Required action: Set down exactly the lines from the first line of the records through the line that contains "This screenshot has width=1071, height=639.", and leave every picture out.

Available data:
○ ○ ○ ○ ○ ○ ○

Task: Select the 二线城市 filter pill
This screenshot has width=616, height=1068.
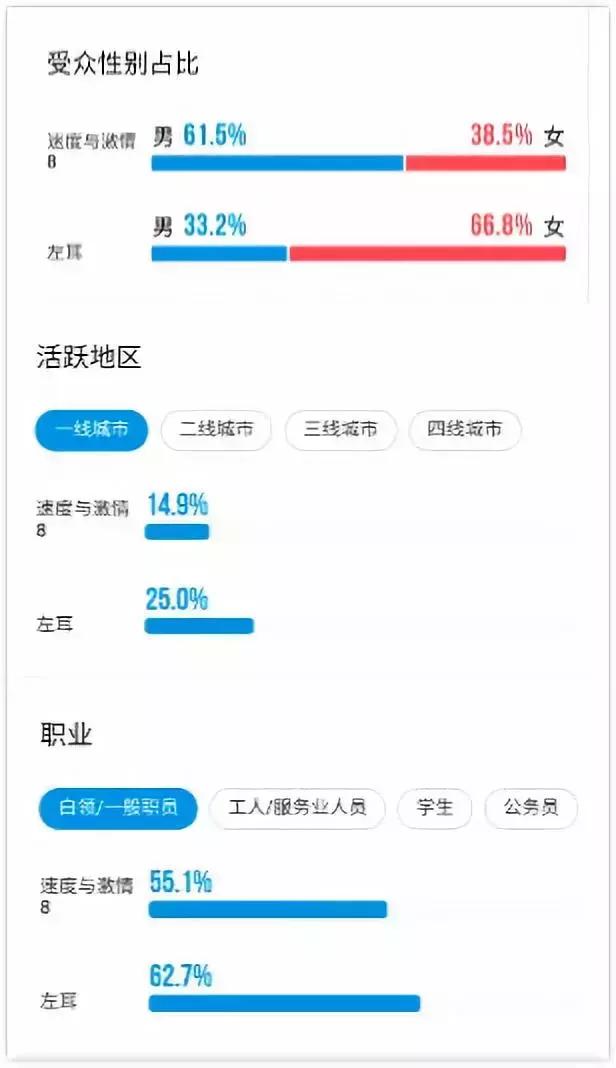Action: [215, 430]
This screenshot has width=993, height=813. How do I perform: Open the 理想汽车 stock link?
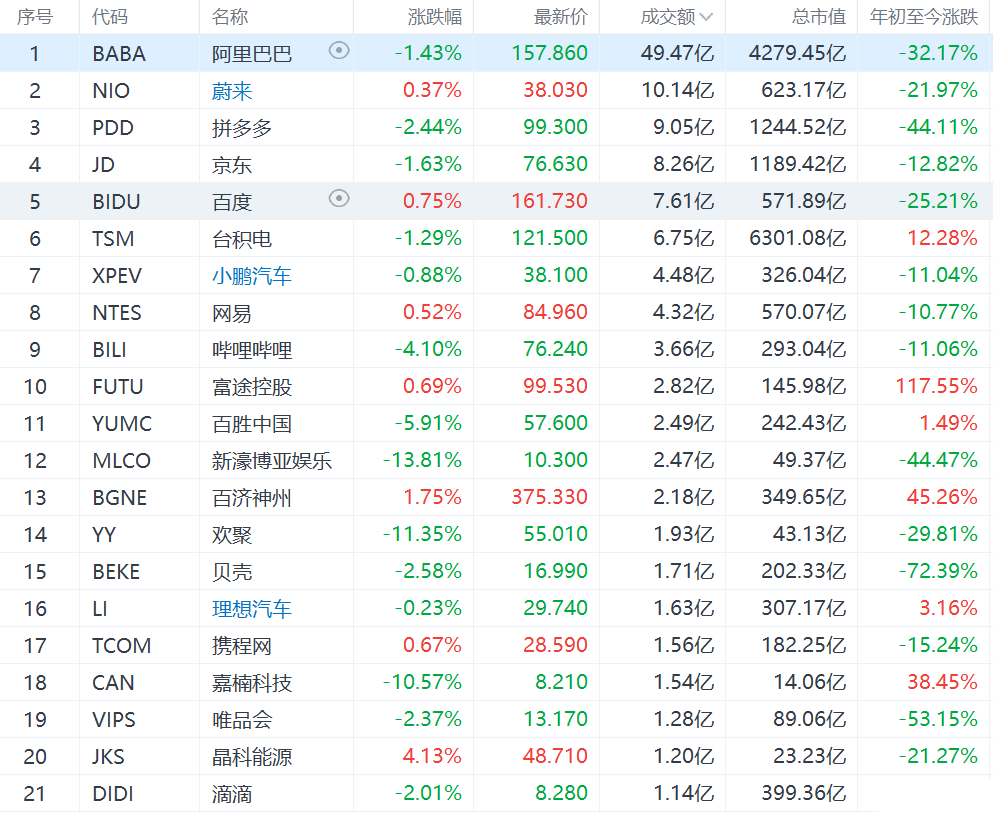tap(252, 609)
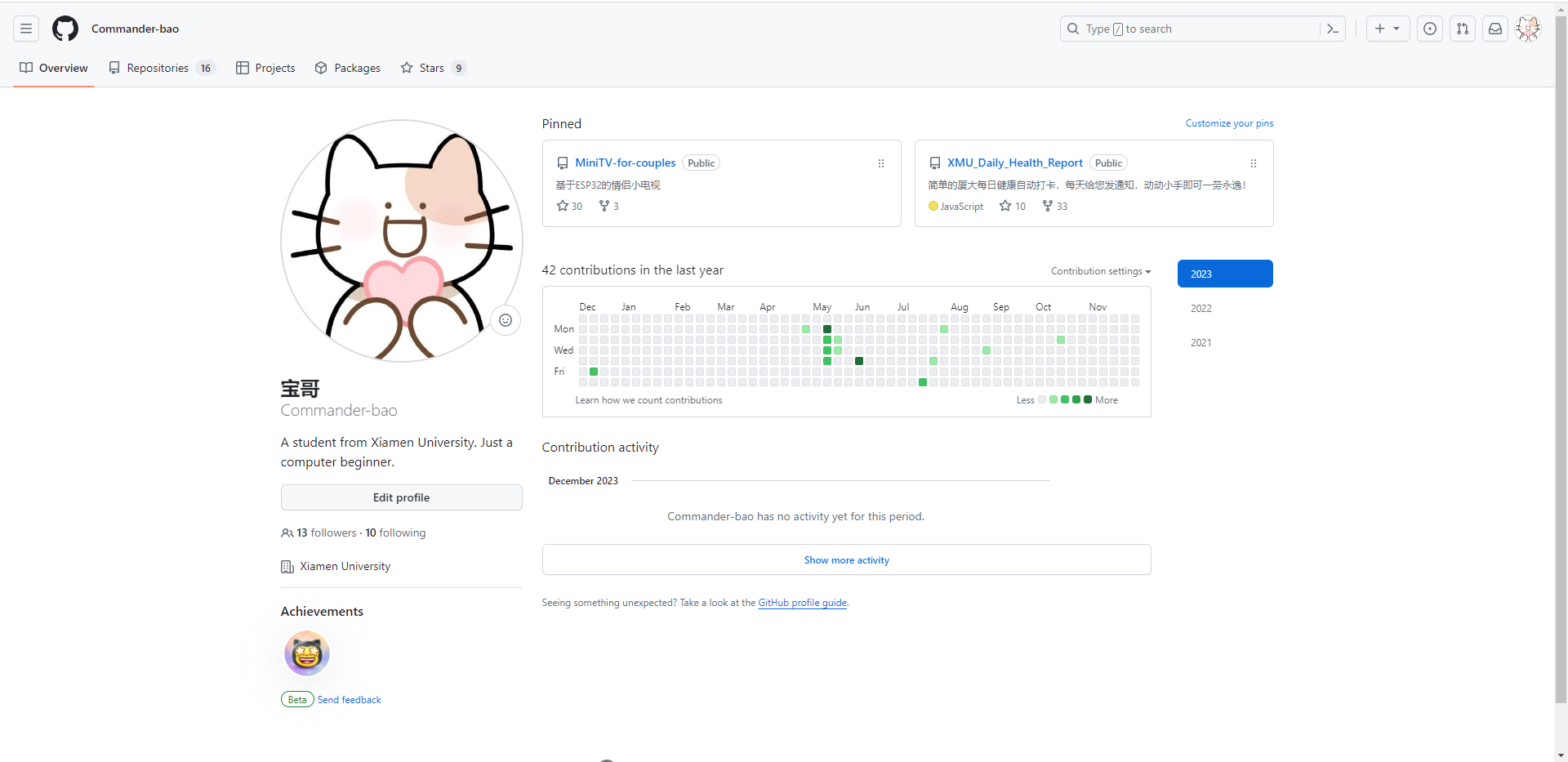
Task: Open the hamburger navigation menu
Action: tap(26, 29)
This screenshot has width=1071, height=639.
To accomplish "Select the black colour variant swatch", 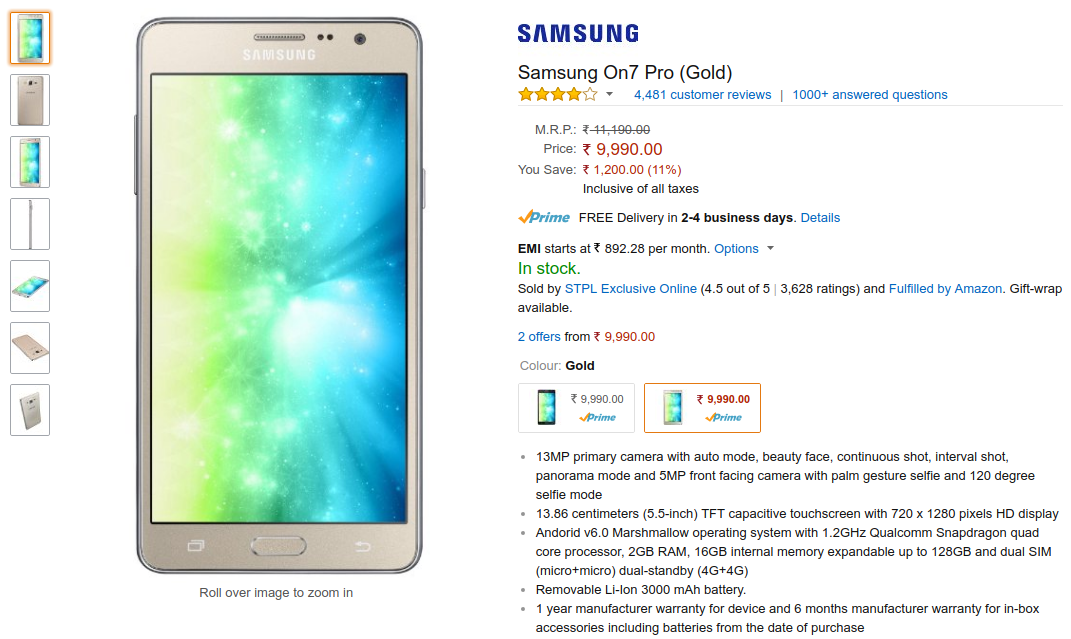I will [576, 408].
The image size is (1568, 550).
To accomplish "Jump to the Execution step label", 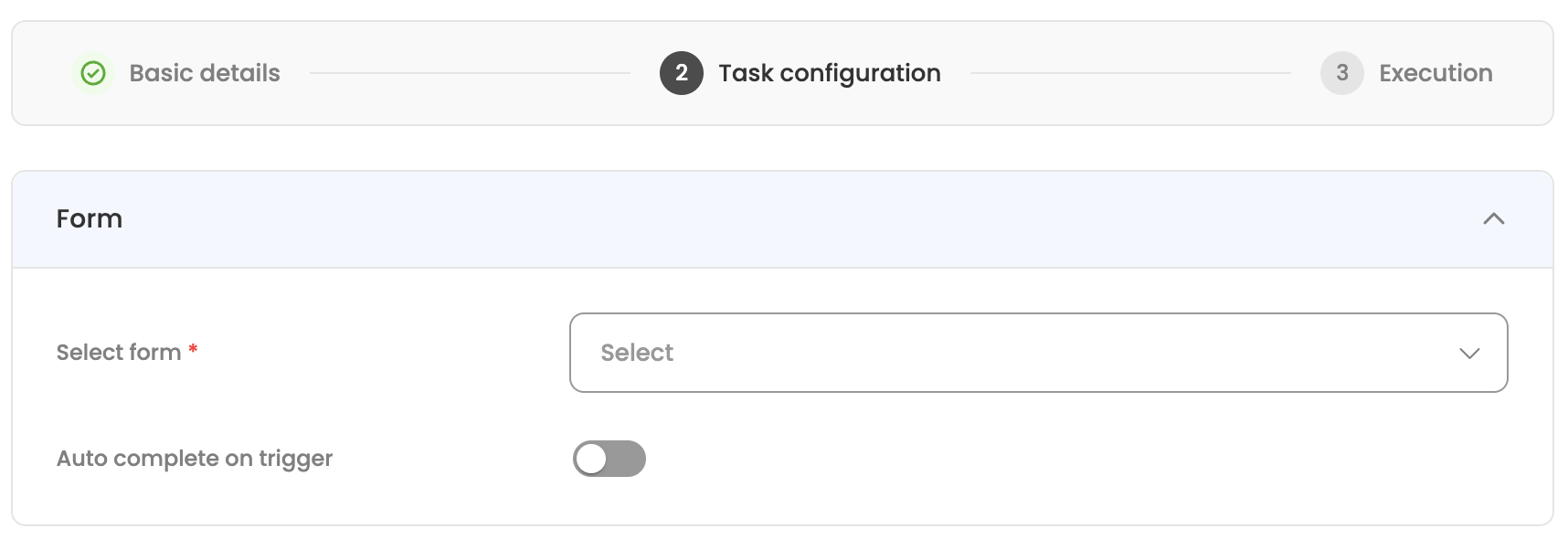I will click(x=1435, y=73).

○ ○ ○ ○ ○ ○ ○

Finished task:
Task: Select the 二线城市 filter pill
This screenshot has width=616, height=1068.
Action: [215, 430]
This screenshot has width=993, height=813. How do I perform: Open the 理想汽车 stock link?
tap(252, 609)
Task: Open the hamburger navigation menu
Action: tap(26, 29)
This screenshot has width=1071, height=639.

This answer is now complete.